Baru-baru ini, bangsa kita kembali tercoreng oleh dua aksi kekerasan sekaligus yang mengatasnamakan agama. Pembunuhan Jemaat Ahmadiyah di Pandeglang, Banten, serta pembakaran gereja di Temanggung, Jawa Tengah. Sebagai bangsa yang mengaku berbhinneka tunggal ika, sekali lagi kita dipermalukan oleh aksi-aksi yang sangat tidak menghormati perbedaan.
Mungkin benar bahwa kasus kekerasan itu hanya pengalihan isu sebagaimana kecurigaan yang beredar. Mungkin benar itu hanya ulah segelintir oknum yang memiliki kepentingan tertentu. Tapi hal itu tetap tidak akan terjadi seandainya masyarakat kita sudah cukup toleran dan dewasa dalam menghadapi perbedaan.

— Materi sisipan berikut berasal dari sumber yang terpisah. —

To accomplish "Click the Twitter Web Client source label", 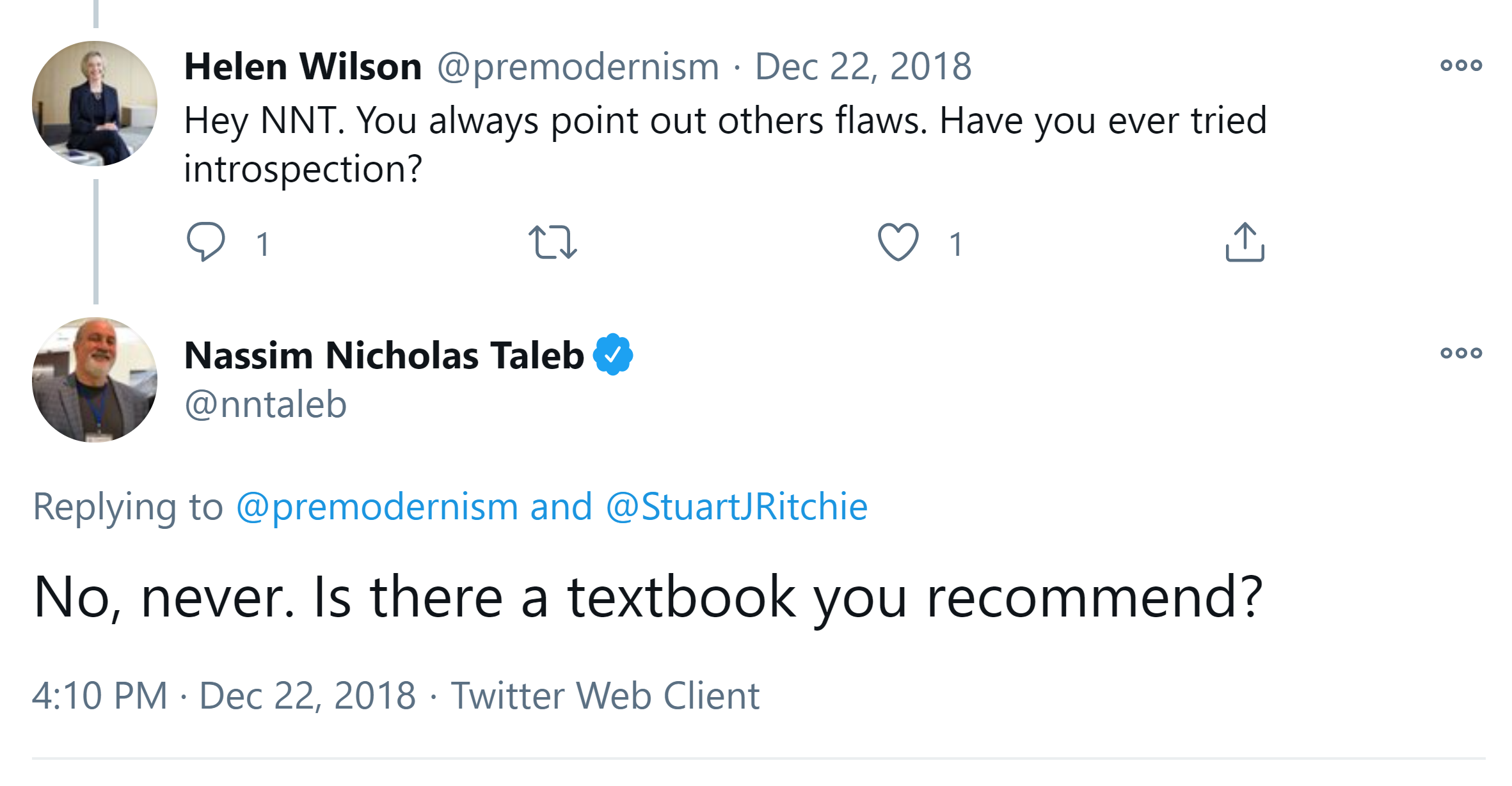I will tap(605, 695).
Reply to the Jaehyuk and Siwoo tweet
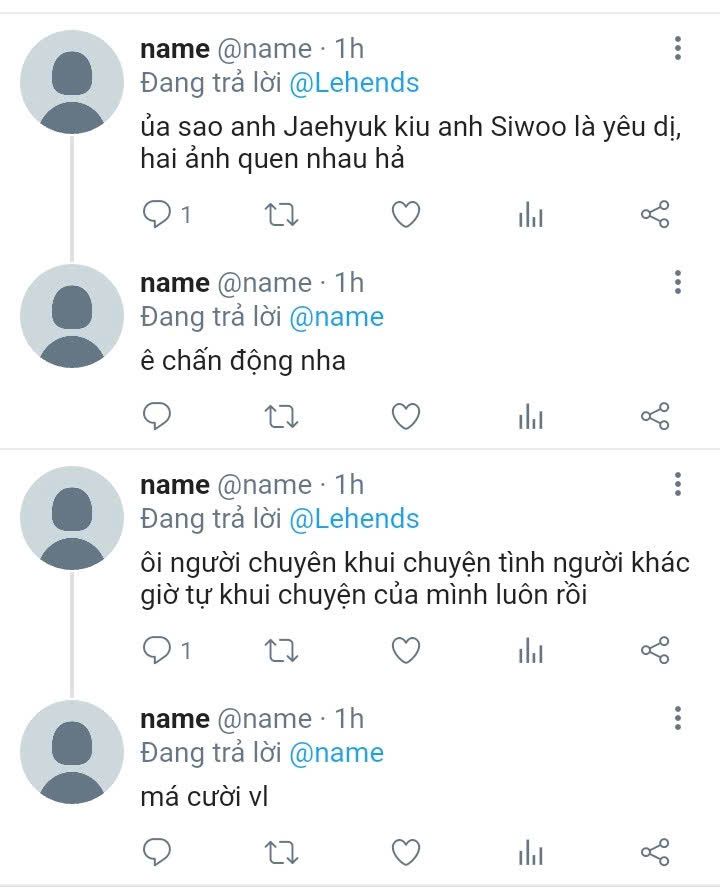This screenshot has height=888, width=720. pos(158,214)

Isu-isu agama dapat dimanfaatkan untuk menyulut konflik karena religiusitas masyarakat memang sangat mudah dipermainkan.Lalu apa sebenarnya akar dari segala bentuk aksi kekerasan atas nama agama yang kerap terjadi di negeri ini?

Ada satu tema yang telah menjadi tabu umum dalam kehidupan kita bermasyarakat: doktrin keselamatan. Sebuah doktrin kejam yang memvonis bahwa keselamatan abadi di akhirat kelak hanya akan didapatkan oleh penganut agamanya saja. Di masjid-masjid dan gereja-gereja, kita selalu diajarkan bahwa iman adalah satu-satunya jalan keselamatan. Hanya penganut agama kita yang akan masuk surga. Sisanya? Go to hell aja. Sebaik apa pun seseorang menjalani hidupnya, percuma saja jika dia percaya pada Tuhan yang salah. Sudah pasti ke neraka.

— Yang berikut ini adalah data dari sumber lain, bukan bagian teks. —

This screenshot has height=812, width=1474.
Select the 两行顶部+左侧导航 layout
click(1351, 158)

Doktrin keselamatan eksklusif ini telah membelenggu masyarakat ke dalam sekat-sekat batin yang sulit ditembus. Seberapa pun akrabnya kamu dengan teman yang berbeda agama, pembicaraan pasti akan terhenti ketika sampai pada topik keselamatan di akhirat. Tidak ada obrolan manis seperti, "Janji ya, kita akan ketemu di surga?" Mungkin dalam hati, kamu mengasihani temanmu yang baik itu, yang akan masuk neraka hanya karena agamanya. Apalagi kamu yang memiliki kekasih beda agama, pasti sangat menyakitkan.

Lebih jauh lagi, doktrin ini mendorong orang-orang yang memiliki belas kasih untuk mulai menyebarkan agamanya. Jika hanya agamanya yang mampu menyelamatkan, maka orang-orang baik ini tentu ingin sebanyak mungkin manusia selamat dengan cara memeluknya kan? Sebuah niat yang semestinya sangat mulia. Akan tetapi, dakwah dan misionari di satu sisi merupakan ancaman dan serangan bagi sisi lain. Dan ini lah pangkal dari segala konflik agama yang kita hadapi hari ini. Kelompok-kelompok agama yang berbeda akan saling mencurigai, saling merasa terancam bahwa penganutnya akan direbut dan dimurtadkan. Lahir lah konflik, pelarangan rumah ibadah, hingga kekerasan dan pembantaian atas nama agama.

Doktrin keselamatan adalah cara paling picik bagi sebuah agama untuk bertahan dan menambah pemeluknya. Ia mengandalkan ancaman dan rasa takut yang disebar bagi siapa pun yang menolak untuk meyakini agama tersebut. Lebih kejam dari teror bom, karena doktrin ini meneror pikiran kita dengan ilusi dan ketakutan yang tak mendasar. Teror pikiran akan melahirkan teror-teror lainnya dalam bentuk kekerasan dan diskriminasi. Maka tidak ada jalan lain, kita harus melawan doktrin ini!